(Stored items)
----------

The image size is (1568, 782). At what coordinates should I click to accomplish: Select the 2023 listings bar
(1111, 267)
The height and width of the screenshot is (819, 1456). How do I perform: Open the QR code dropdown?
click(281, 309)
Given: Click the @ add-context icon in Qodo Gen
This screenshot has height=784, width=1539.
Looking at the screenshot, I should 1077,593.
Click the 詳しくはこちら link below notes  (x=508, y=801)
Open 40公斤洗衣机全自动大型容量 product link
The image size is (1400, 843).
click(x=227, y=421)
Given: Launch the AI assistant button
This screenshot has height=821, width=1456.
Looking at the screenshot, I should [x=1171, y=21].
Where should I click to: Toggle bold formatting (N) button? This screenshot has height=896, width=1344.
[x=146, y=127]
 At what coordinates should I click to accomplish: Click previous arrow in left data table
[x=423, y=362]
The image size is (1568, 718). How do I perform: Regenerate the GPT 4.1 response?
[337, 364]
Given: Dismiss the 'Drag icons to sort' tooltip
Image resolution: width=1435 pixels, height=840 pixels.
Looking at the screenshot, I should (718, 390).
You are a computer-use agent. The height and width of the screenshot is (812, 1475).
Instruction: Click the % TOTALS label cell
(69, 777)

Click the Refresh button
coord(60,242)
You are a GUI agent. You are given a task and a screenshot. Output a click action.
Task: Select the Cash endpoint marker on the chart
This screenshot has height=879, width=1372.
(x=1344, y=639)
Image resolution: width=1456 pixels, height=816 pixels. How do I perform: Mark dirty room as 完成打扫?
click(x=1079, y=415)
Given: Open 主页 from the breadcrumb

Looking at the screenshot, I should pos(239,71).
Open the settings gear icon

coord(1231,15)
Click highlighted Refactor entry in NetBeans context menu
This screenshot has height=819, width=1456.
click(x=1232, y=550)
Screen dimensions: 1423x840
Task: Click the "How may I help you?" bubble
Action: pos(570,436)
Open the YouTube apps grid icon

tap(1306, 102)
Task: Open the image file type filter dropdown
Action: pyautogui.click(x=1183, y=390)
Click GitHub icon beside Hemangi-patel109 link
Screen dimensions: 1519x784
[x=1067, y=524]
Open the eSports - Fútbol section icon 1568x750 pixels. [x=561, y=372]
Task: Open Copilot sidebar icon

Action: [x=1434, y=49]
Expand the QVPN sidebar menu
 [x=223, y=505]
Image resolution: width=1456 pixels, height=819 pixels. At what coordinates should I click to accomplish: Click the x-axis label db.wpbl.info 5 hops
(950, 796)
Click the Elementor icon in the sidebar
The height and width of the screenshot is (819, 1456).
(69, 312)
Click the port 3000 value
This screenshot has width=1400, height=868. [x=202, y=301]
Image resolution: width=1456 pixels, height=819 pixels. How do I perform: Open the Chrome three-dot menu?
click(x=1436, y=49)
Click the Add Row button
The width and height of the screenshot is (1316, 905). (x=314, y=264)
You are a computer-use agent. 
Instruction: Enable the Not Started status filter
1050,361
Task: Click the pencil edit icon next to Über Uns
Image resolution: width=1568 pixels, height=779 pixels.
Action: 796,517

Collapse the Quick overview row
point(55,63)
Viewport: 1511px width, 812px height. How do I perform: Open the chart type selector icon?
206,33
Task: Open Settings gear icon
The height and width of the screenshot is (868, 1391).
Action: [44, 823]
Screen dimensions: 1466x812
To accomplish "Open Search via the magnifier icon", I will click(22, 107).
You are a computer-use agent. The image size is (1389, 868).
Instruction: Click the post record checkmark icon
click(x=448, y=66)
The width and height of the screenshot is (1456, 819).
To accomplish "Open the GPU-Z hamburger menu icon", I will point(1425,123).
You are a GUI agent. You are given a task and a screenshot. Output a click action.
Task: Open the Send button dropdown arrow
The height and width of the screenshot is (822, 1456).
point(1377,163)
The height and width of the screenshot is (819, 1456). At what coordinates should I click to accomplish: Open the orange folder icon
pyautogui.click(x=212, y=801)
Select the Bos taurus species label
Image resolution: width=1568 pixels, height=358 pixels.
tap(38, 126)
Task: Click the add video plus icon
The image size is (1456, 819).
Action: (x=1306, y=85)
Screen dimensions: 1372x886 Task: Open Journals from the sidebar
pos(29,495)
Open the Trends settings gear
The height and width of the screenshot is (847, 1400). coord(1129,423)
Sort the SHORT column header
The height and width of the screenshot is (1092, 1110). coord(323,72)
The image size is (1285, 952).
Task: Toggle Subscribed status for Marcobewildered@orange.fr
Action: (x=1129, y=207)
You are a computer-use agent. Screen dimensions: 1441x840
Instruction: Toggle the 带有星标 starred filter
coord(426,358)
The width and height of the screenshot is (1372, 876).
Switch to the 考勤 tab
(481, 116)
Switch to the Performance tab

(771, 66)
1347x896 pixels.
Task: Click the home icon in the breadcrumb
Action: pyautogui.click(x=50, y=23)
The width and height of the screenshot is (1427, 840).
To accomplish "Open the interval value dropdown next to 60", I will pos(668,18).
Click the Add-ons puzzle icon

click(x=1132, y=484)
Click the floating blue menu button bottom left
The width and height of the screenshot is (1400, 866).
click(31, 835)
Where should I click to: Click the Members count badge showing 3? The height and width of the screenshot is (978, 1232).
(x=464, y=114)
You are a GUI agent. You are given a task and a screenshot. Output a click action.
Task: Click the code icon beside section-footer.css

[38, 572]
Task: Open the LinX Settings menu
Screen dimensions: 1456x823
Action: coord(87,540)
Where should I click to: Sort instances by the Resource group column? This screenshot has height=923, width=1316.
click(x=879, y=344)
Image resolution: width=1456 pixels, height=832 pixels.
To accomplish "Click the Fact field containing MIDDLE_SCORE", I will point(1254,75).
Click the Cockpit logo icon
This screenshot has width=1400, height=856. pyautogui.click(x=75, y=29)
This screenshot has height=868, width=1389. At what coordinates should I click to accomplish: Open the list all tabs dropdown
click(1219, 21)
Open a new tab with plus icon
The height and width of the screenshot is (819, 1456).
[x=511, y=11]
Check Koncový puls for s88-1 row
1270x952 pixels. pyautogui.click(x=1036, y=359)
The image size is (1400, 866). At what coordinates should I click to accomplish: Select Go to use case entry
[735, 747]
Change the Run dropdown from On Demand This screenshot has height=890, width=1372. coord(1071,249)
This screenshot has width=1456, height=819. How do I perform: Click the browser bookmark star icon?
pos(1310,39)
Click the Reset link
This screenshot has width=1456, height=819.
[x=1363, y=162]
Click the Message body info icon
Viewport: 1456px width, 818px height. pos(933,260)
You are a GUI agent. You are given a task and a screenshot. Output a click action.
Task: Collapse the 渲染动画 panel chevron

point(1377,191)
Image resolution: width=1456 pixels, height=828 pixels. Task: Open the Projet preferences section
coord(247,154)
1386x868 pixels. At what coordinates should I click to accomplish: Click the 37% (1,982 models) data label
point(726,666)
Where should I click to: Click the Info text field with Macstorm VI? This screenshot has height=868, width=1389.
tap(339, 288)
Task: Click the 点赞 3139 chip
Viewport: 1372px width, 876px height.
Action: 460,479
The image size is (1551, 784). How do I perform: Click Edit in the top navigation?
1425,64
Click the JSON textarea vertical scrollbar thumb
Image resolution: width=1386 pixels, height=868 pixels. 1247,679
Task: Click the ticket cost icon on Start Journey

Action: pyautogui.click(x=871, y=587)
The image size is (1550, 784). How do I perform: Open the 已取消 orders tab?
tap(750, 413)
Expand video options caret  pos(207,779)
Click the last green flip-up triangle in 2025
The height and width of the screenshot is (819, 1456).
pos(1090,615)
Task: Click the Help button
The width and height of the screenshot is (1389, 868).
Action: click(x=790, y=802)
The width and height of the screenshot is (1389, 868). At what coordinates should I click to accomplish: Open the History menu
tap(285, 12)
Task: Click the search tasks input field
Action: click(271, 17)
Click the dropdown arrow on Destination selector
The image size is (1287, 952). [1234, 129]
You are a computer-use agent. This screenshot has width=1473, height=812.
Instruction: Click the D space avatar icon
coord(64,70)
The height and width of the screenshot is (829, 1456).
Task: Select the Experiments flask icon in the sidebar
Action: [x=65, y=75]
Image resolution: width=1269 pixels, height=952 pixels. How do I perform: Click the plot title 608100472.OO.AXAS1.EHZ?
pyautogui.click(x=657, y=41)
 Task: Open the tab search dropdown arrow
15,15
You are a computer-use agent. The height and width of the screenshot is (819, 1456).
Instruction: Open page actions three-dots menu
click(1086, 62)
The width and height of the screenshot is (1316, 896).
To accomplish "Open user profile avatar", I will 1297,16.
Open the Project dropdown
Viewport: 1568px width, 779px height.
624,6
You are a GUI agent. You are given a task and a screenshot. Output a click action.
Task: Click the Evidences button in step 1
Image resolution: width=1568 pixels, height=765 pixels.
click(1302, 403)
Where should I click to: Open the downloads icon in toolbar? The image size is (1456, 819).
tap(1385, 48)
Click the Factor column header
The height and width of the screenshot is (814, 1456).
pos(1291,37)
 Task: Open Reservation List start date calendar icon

----------

**What this task involves**
Could you restate, word for word, the lines above from the one with "The height and width of the screenshot is (819, 1456). How" to the one with "Given: Click the", both included?

**Solved exercise**
The height and width of the screenshot is (819, 1456). How do I perform: Open the QR code dropdown?
click(281, 309)
Given: Click the @ add-context icon in Qodo Gen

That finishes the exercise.